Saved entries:
+--

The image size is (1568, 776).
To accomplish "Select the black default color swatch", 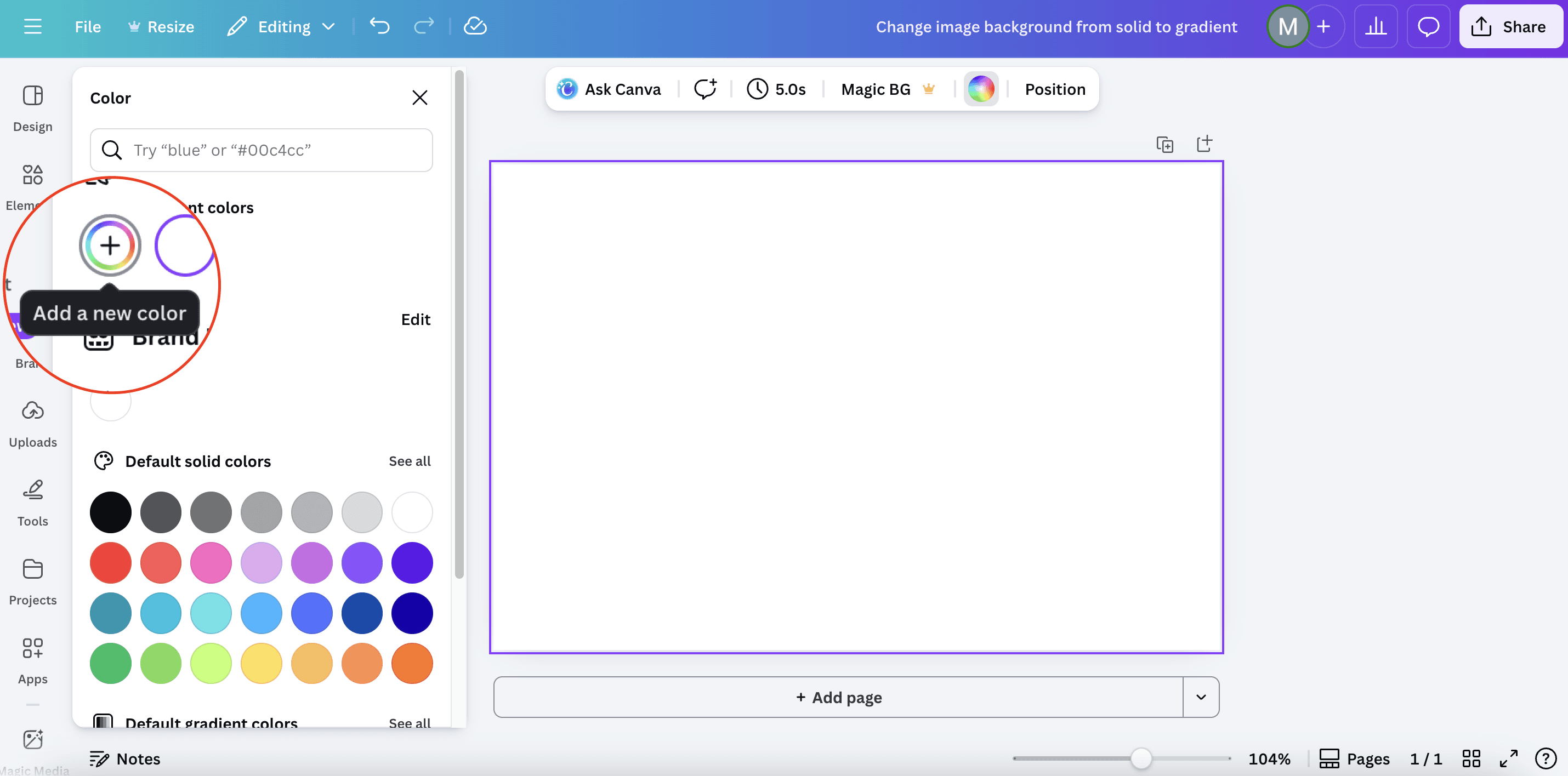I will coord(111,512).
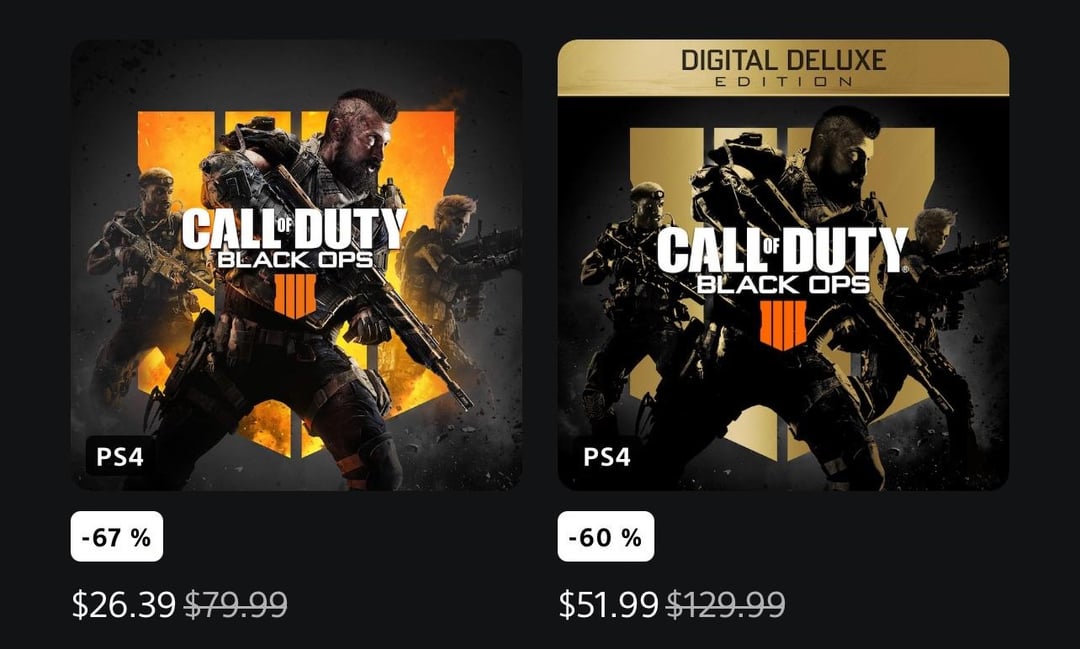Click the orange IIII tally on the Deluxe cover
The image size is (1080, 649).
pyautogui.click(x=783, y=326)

+--

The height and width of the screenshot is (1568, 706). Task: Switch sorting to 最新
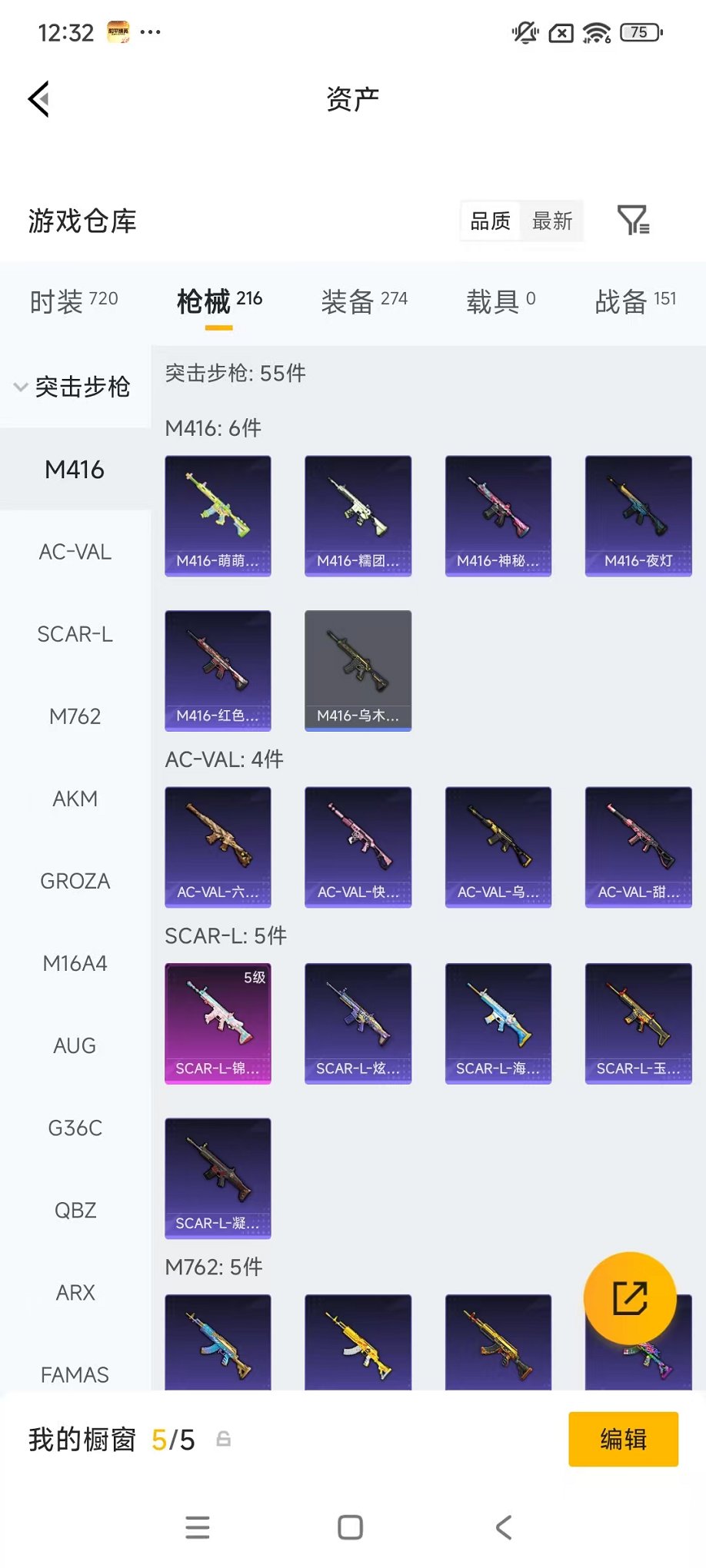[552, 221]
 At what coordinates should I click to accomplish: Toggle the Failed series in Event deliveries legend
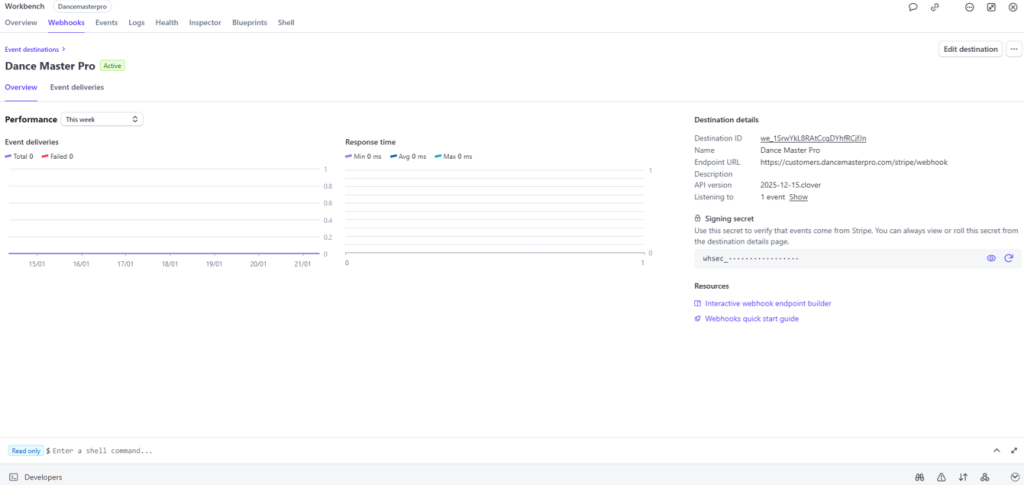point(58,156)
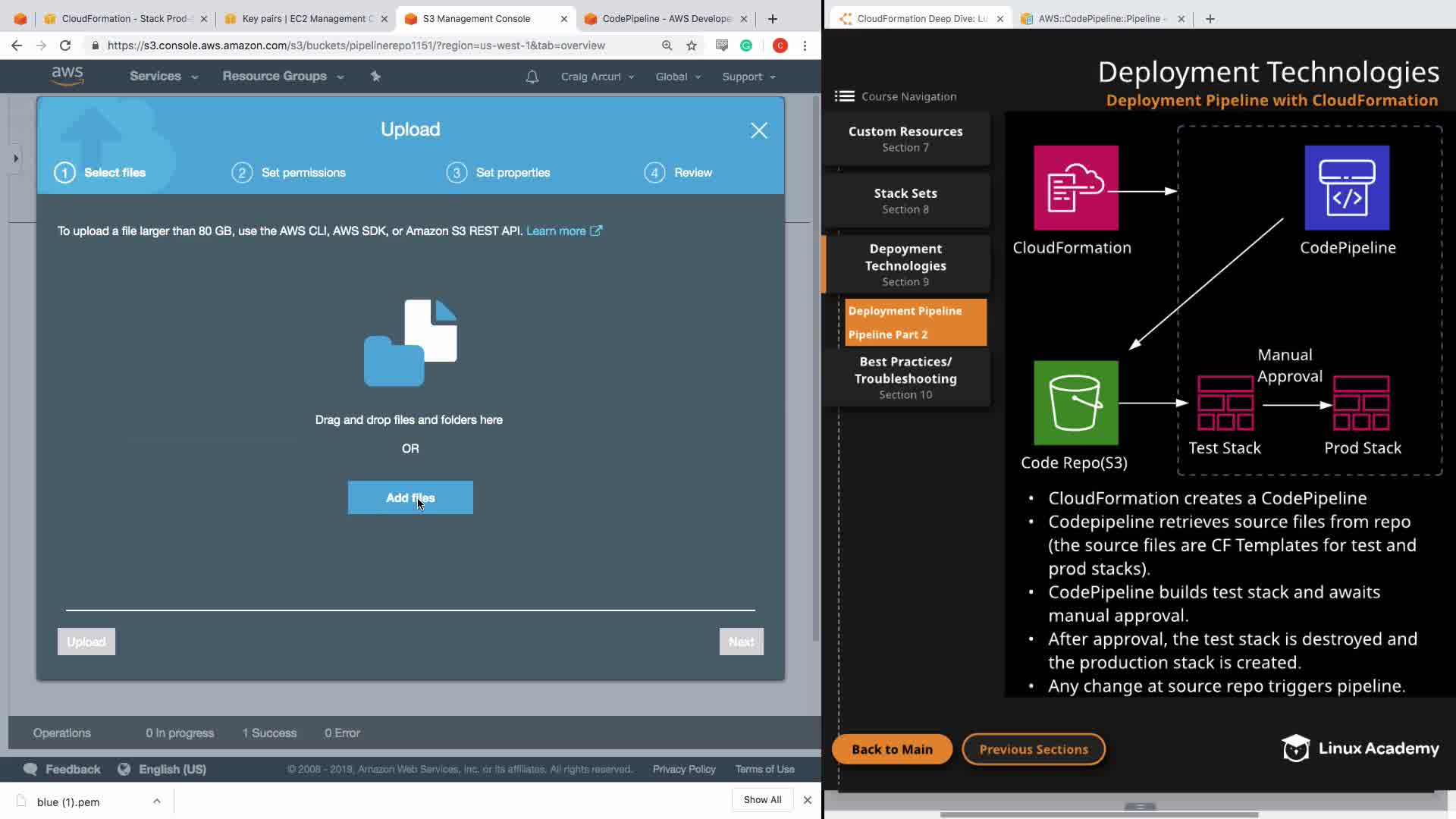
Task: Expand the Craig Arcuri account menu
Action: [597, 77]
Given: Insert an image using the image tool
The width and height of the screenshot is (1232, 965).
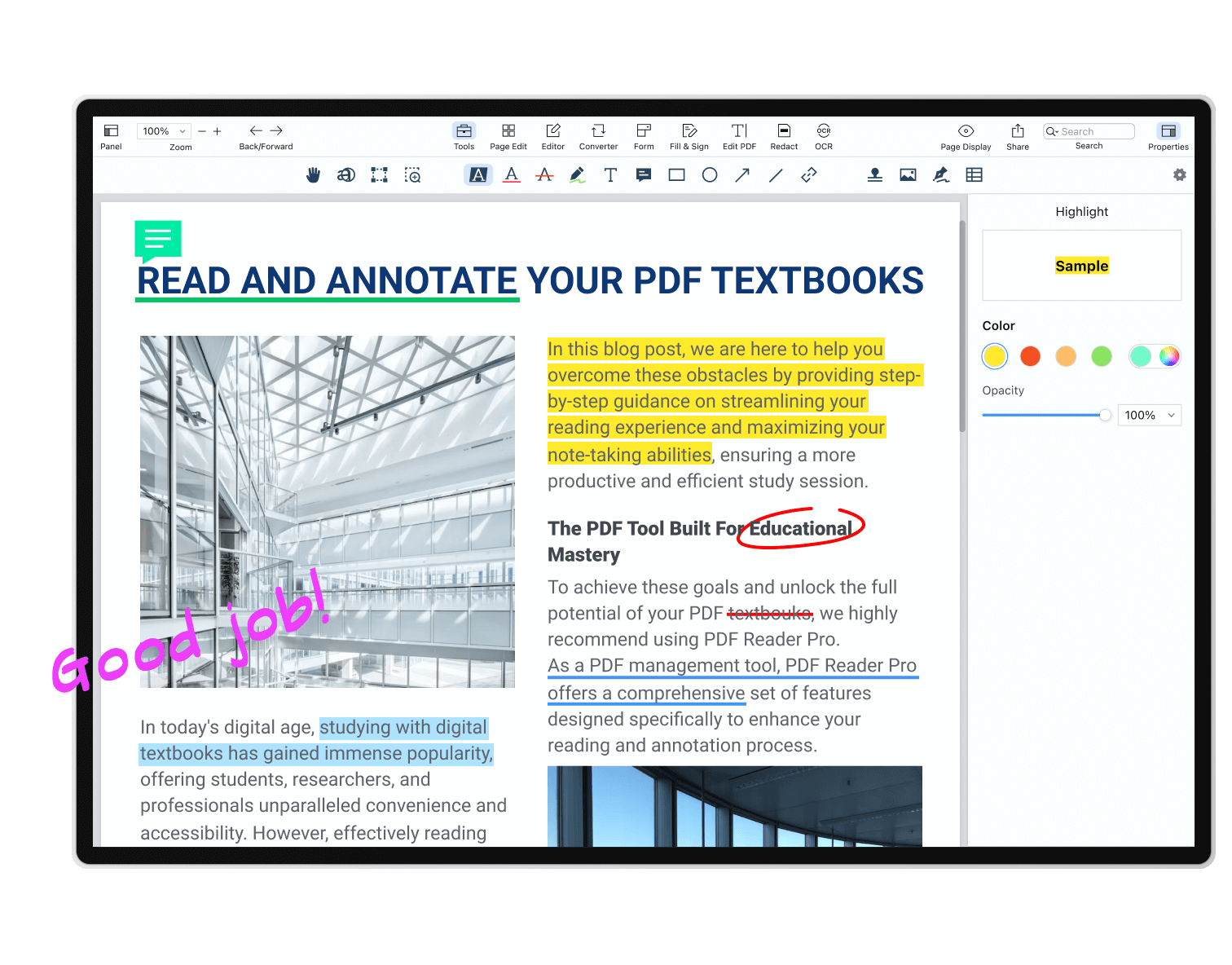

+--

What you are asked to do: Please return the lines between the one containing "At what coordinates" and the one containing "The width and", inclusive, repeating them precisely. Leave the pictures out of your answer.

Task output:
 At what coordinates should I click to accomplish: Toggle the Failed series in Event deliveries legend
point(58,156)
Task: Expand the Craig Arcuri account menu
Action: [597, 77]
Given: Insert an image using the image tool
The width and height of the screenshot is (1232, 965).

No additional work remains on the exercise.